[Source records]
■ ■ ■

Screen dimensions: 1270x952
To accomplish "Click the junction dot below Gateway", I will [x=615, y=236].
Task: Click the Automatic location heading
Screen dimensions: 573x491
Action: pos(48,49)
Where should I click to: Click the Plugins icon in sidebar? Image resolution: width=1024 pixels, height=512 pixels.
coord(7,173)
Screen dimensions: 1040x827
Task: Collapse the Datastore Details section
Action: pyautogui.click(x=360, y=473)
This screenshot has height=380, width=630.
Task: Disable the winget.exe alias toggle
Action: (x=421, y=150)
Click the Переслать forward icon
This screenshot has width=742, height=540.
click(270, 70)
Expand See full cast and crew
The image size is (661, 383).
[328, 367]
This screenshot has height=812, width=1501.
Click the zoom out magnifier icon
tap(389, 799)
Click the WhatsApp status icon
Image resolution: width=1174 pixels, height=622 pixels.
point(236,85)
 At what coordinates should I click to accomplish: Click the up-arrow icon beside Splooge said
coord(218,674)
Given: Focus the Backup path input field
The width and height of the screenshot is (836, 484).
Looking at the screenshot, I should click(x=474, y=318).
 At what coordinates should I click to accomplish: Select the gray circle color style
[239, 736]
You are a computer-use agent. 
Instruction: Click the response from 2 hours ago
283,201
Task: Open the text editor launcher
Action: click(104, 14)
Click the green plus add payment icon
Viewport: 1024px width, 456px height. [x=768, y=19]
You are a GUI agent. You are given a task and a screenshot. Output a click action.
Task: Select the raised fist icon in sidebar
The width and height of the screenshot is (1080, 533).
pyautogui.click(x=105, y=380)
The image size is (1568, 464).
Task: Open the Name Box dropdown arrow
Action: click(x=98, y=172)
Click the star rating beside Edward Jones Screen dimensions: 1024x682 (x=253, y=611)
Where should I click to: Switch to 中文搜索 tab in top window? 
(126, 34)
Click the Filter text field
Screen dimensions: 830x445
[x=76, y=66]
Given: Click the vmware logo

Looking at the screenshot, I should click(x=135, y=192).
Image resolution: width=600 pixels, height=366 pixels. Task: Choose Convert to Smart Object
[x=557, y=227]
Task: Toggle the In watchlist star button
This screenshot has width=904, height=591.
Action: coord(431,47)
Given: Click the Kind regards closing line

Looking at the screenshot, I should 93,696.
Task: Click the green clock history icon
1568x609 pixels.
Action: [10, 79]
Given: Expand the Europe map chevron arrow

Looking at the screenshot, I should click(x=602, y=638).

■ ■ ■

#### Action item
Only the lines with "field" are needed; find them in the records and copy each one.

#### Finished task
Given: Focus the Backup path input field
Click the Filter text field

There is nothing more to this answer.